A (CA)n dinucleotide repeat assay for evaluating loss of allelic heterozygosity in small and archival human brain tumor specimens.

Southern blotting is a widely used method of determining loss of chromosomal alleles in tumors, but cannot be used to analyze small biopsies and most fixed, embedded tissues. These problems preclude analysis of many surgical neuropathology specimens. We have employed a polymerase chain reaction assay for loss of heterozygosity (LOH) based on the (CA)n dinucleotide repeat polymorphisms found in abundance throughout the human genome. We compared this method to conventional Southern blotting in detecting LOH on chromosome 10 in gliomas. From tissue sections of 14 paraffin-embedded, formalin-fixed gliomas, we amplified the (CA)n repeat D10S89 locus and compared (CA)n repeat patterns between tumor DNA and constitutional DNA. Loss of one chromosome 10 (CA)n repeat allele was seen in informative glioblastomas that showed allelic loss by Southern blotting, but not in gliomas that had maintained both alleles.
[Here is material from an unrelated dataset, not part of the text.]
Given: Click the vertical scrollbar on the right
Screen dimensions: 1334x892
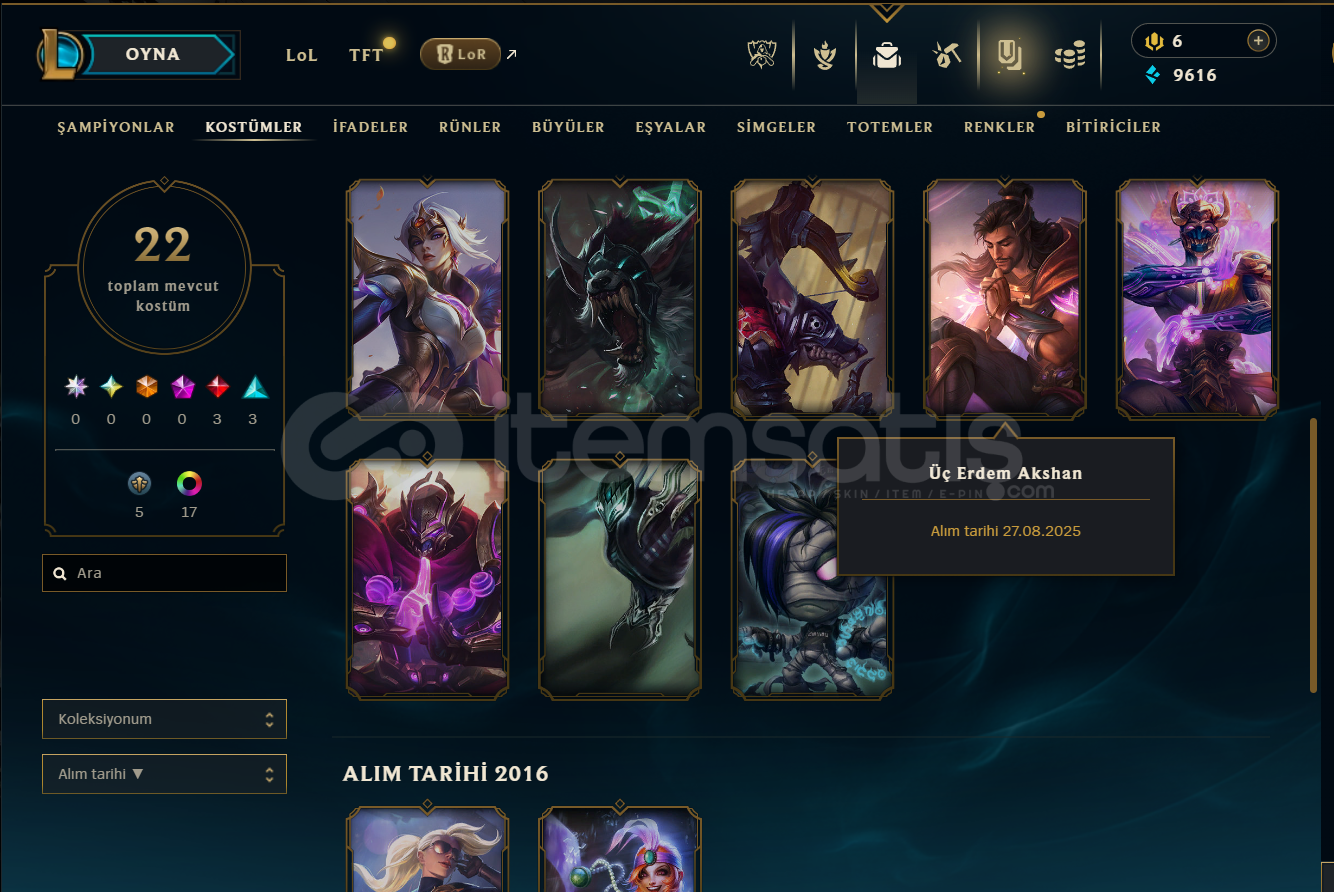Looking at the screenshot, I should pos(1314,555).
The (CA)n repeat method can be applied to small and fixed, embedded specimens, is rapid and simple to perform, and uses highly polymorphic probes. We suggest that (CA)n repeats are a less exclusive and more rapid means of studying LOH in brain tumors than Southern blotting, and will provide further mapping data for the identification of tumor suppressor genes integral to glial tumorigenesis.